My second two examples come from the realm of fanfiction (no comments from the peanut gallery, please!).

The first, from the excellent recent story "Service" (has some references to events in Cordelia's Honor and Mirror Dance, some discussion (non-explicit) of rape), by Minutia_R.

The main character is meeting his father for the first time, and the father is trying to justify his participation in war-crimes (including the rape from which the main character was born):

"It was a long time ago. But I swear, I never knew about you. I never imagined—they were Galactic women, they had to have had contraceptive implants. They must have known what might happen."
Yegor was reminded of late-night study sessions with Dr. Beaumont and the Society. Note the use of the passive voice.

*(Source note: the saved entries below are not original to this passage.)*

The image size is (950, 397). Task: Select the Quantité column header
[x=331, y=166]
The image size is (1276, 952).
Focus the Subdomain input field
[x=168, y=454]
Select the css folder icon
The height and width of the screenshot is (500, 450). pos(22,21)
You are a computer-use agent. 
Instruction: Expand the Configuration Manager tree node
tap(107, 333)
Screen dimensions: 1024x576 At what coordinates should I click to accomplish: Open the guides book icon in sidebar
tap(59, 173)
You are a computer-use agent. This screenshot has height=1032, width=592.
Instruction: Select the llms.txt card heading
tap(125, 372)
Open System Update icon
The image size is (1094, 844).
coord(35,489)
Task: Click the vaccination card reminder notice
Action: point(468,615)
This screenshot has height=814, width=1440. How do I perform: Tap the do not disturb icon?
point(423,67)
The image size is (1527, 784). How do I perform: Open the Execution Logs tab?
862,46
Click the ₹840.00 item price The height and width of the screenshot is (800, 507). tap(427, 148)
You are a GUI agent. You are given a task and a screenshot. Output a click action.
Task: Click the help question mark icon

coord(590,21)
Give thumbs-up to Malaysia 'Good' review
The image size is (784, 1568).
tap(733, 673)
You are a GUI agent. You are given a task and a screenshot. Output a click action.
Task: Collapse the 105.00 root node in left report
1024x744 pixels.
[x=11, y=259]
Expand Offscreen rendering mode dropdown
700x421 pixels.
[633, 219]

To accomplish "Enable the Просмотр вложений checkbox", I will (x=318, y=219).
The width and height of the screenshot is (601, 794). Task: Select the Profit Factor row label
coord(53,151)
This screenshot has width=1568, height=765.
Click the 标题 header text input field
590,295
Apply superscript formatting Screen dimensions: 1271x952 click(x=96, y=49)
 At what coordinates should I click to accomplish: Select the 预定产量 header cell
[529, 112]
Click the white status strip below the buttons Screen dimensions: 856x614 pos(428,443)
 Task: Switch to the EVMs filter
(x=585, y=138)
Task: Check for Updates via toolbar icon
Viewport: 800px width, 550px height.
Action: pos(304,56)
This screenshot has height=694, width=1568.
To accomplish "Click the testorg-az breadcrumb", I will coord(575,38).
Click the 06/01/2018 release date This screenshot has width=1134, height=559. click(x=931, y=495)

Now, there is no passive voice in the father's justification. There is, perhaps, avoidance of agency; there are complex (potentially obfuscating?) modal verb constructions. But there is no passive. On the other hand, As Language Log continues to document extensively, the term "passive voice" is frequently applied to language that seems to avoid admitting agency and blame in an underhand or self-serving way. So this is a not unexpected, if unfortunate, error for an author to make. But also -- and the fact that the protagonist is made to recall a teacher perhaps strengthens this reading -- a not unexpected mistaken belief about grammar that might have been inculcated into the young man who is the character. Perhaps Dr. Beaumont was excessively in love with his Vorstrunk and White. One could even go so far as to say that in the distant future of the Vorkosigan Saga the current trend of misidentifying "passive voice" has turned into an actual change in the significance of the phrase "passive voice." Maybe it has actually come to mean "obfuscating language that obscures responsibility for an action." (Sidenote: I don't know how to flag this situation/probable mistake to the author in a way that isn't condescending or obnoxious.)

The second is from the story "Research Protocol", by Tel (Allegre/Galeni with some explicit sexual stuff). The line that is getting me is this one (POV of the junior/less powerful although still adult half of the duo):

"The power dynamic in this pseudo-Hellenic tableau was completely backwards, but that was Barrayaran classical scholarship for you."

What is "pseudo-Hellenic" about the scene is that the characters have been described in a position like this or this (pederastic vase paintings: NSFW). But as far as I can tell, the "power dynamic" in the story isn't backwards at all: the senior/pursuing/erastes partner is doing the touching and the junior/pursued/eromenos partner being touched. It seems like an odd slip from the author, who has plainly gone to some amount of research to set the scene up, and -- unless I am badly misreading her story -- must be aware that the power dynamics she has set up for her characters have "hellenic" parallels without any inversion. So a character mis-reading? It's very easy to give a Watsonian explanation and say that the POV character has a tendency to pedantry and a pretty high estimation of his own erudition. Having the reader catch him out in a misconception would be a nice bit of characterization.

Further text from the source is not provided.